======== MATERIAL PROVIDED
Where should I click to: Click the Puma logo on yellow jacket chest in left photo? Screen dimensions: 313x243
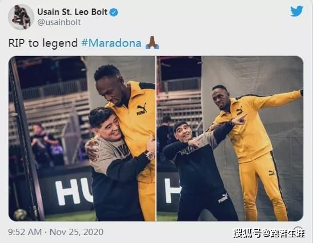tap(142, 110)
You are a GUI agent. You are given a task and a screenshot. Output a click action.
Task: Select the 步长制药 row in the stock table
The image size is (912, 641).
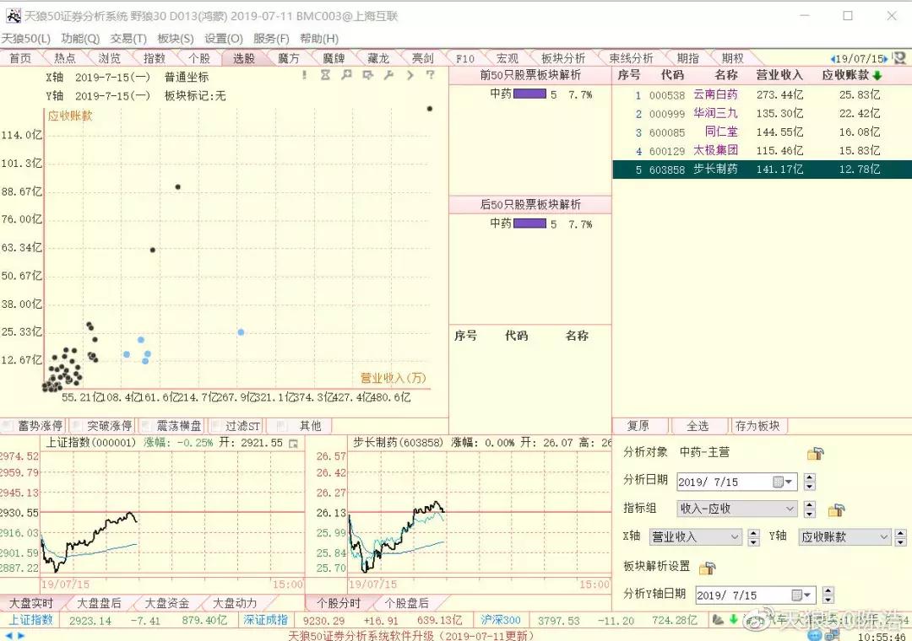click(760, 169)
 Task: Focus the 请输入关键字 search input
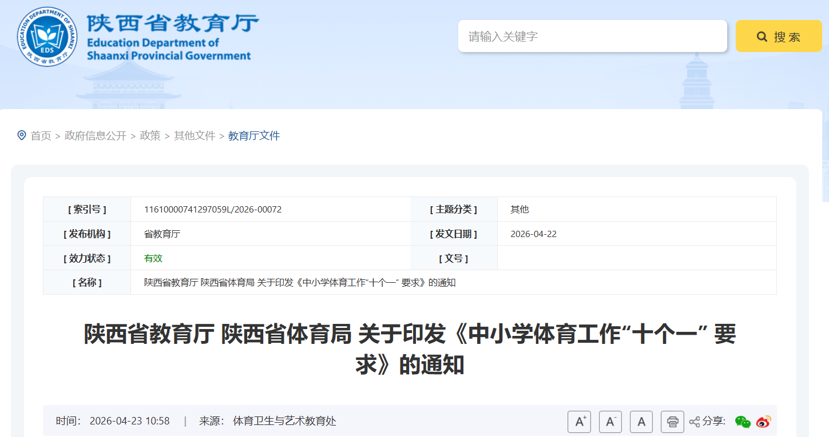pyautogui.click(x=592, y=37)
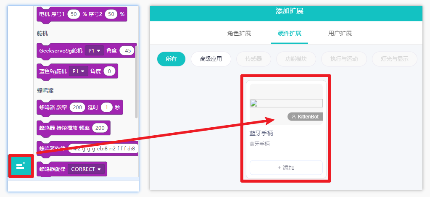430x197 pixels.
Task: Expand the CORRECT melody dropdown
Action: coord(86,169)
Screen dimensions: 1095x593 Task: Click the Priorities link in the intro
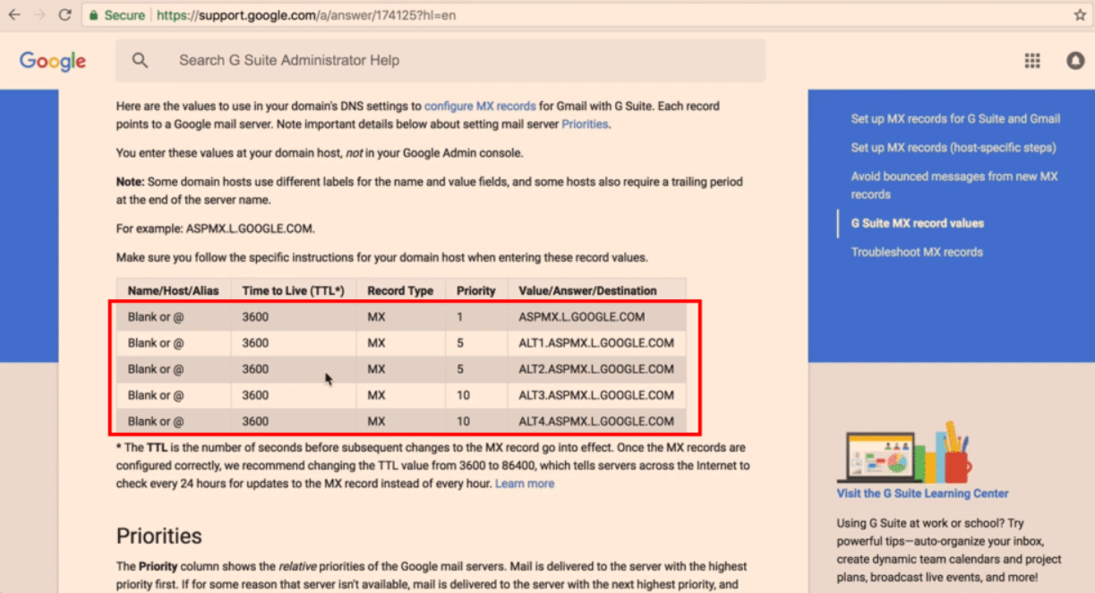pos(585,125)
================
--- EXERCISE DIRECTIONS ---
Give an exact copy of the material, leaving out every picture.

--- RESPONSE ---
Where should I click to: Click the Puma logo on yellow jacket chest in left photo? Screen dimensions: 313x243
tap(142, 110)
You are a GUI agent. You are given a task and a screenshot. Output a click action.
Task: Select the 步长制药 row in the stock table
The image size is (912, 641).
click(760, 169)
 Task: Focus the 请输入关键字 search input
pyautogui.click(x=592, y=37)
430x197 pixels.
Task: Expand the CORRECT melody dropdown
Action: coord(86,169)
Screen dimensions: 1095x593 Task: Click the Priorities link in the intro
pos(585,125)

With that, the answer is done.